- Developer: Oliver Twins
- Publisher: Codemasters
- Composers: David Whittaker (ZX, CPC) Allister Brimble (Amiga)
- Series: Dizzy
- Platforms: Amiga, Amstrad CPC, Atari ST, Commodore 64, MS-DOS, Enterprise, Switch, ZX Spectrum
- Release: April 1989
- Genre: Maze
- Mode: Single-player

= Fast Food (1989 video game) =

Video game

Fast Food (sometimes referred to as Fast Food Dizzy) is the title of two slightly different maze video games in the vein of Pac-Man. Both feature Dizzy, who is an anthropomorphic egg designed by the British-born Oliver Twins. The game was originally released in April 1989 and published by Codemasters.

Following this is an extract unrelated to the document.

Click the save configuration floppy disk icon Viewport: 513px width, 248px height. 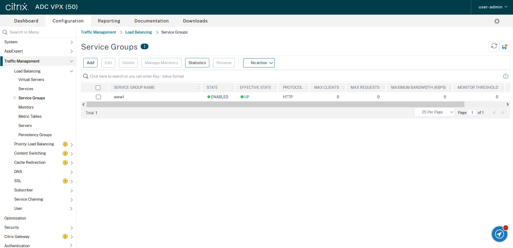[x=505, y=47]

It is the third title to feature Dizzy.

The 8-bit versions of the game were released for the ZX Spectrum, Commodore 64, and Amstrad CPC with mazes of abstract design. The 16-bit versions released for the Amiga, Atari ST and MS-DOS have environments that are identifiable as real-world locations such as gardens, harbours, and graveyards.

==Gameplay==
The goal in each maze is for Dizzy to gather all of the burgers, pizzas, and other food. Some food items move around the maze, either evading Dizzy or trying to meet him. Dizzy is pursued by four mushroom-like monsters: Bonzo, Wizza, Pippa, and Fido. Power-ups can be collected to either improve Dizzy or hurt the monsters. Some maze walls are breakable.

==Development==

Commodore 64 version

The game was playable within three days of work; the developers only took two more weeks to finalize the graphics, interface and music.

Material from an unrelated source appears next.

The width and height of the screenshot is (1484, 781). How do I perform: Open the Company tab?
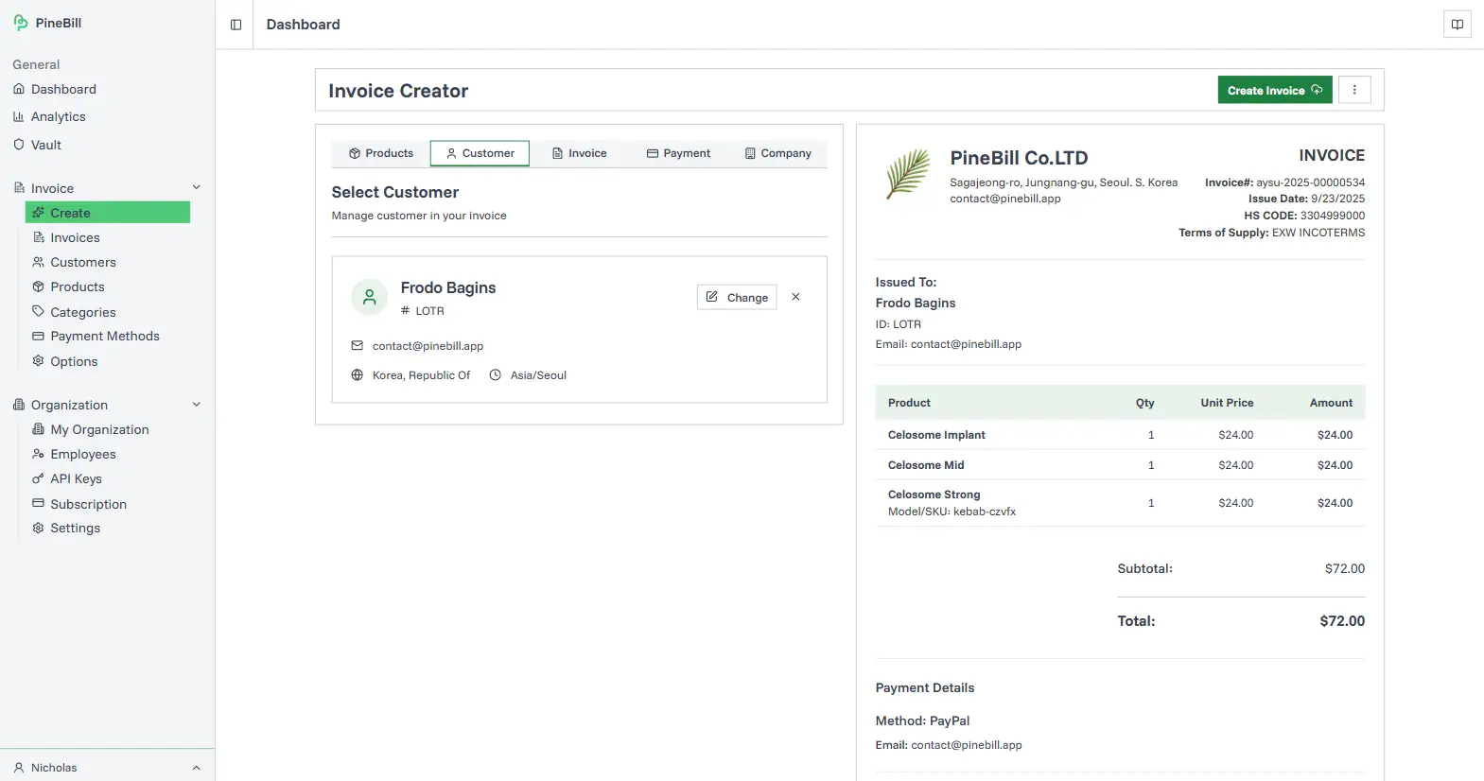[777, 153]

The game was originally to be a marketing tool for the Happy Eater chain of restaurants, but this idea was dropped during development and Dizzy was added to the game.

==Legacy==
A shortened, altered version of the game, entitled Easter Eggstravaganza Dizzy, was made available on Amiga Action and ST Action cover discs in May 1993. Completion of this game would give players a code which would allow them to enter a competition in the magazine.

In November 2020, a completely new version of Fast Food was released for the Nintendo Switch as Fast Food Dizzy. It was developed and published by the Oliver Twins on the FUZE program for the console.